Let's confirm that for qiime 2!

Colin

thermokarst · November 30, 2017, 4:57pm

QIIME 2 uses scikit-bio under the hood for diversity metrics, which should be the same case as recent versions of QIIME 1, too (@colinbrislawn, please correct me if I am mistaken!).

My understanding is that the features that are only found in the the phylogenetic tree are filtered out automatically. I will defer to @jairideout or @ebolyen, though, as they are our resident scikit-bio experts. Thanks!
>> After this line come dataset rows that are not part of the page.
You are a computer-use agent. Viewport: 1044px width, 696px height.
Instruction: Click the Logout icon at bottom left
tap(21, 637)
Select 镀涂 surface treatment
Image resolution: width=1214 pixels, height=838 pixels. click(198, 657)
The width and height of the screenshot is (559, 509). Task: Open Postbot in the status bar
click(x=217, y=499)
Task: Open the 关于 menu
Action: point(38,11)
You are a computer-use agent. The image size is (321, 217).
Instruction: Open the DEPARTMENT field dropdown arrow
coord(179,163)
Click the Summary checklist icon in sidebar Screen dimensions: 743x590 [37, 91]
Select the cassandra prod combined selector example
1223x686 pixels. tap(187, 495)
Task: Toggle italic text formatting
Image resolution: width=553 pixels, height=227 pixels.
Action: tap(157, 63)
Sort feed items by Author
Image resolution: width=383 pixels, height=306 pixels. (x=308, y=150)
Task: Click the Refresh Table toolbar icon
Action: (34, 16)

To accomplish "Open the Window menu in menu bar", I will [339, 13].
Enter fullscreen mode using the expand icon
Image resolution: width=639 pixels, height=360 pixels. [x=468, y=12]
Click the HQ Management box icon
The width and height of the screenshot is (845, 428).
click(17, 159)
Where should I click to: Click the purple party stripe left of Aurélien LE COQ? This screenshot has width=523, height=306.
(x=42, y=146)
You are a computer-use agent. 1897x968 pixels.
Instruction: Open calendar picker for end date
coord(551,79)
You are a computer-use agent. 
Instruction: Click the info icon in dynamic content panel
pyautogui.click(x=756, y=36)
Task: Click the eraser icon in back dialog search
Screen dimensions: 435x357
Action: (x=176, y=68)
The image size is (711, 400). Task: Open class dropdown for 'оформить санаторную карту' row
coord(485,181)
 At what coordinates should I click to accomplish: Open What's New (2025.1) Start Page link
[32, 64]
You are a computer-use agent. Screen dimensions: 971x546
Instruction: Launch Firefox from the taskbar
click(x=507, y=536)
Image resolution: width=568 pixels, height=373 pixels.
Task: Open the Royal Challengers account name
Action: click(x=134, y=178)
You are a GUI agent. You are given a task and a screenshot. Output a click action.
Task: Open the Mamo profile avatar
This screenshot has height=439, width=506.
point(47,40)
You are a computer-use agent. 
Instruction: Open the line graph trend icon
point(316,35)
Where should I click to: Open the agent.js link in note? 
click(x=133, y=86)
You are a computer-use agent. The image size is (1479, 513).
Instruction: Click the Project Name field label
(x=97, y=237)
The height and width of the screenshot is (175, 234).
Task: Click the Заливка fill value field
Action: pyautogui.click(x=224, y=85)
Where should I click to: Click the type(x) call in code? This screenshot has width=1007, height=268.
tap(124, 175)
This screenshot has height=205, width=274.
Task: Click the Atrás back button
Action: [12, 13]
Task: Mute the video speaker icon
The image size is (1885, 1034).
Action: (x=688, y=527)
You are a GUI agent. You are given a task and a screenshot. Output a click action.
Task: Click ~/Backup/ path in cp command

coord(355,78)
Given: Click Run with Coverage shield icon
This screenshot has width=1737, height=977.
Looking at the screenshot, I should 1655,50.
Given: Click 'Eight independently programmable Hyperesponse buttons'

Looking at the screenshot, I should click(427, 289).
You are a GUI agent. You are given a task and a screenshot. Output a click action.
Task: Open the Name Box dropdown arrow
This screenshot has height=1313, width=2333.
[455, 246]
jairideout · December 1, 2017, 12:29am

@colinbrislawn and @thermokarst are correct: when calculating alpha or beta diversity with phylogenetic metrics (e.g. Faith's PD, UniFrac), extra tips in the tree that are not observed in the corresponding feature table are ignored. As @colinbrislawn mentioned above, this behavior is convenient for closed-reference OTU picking, where you have a pre-built reference tree built from all reference sequences -- it would be inconvenient to have to filter that tree prior to diversity analyses on a closed-reference OTU table. I believe the unweighted_unifrac_full_tree metric in QIIME 1's beta_diversity.py script considers all tips in the tree, but we don't have that functionality in QIIME 2.

system · January 1, 2018, 6:30am

This topic was automatically closed 31 days after the last reply. New replies are no longer allowed.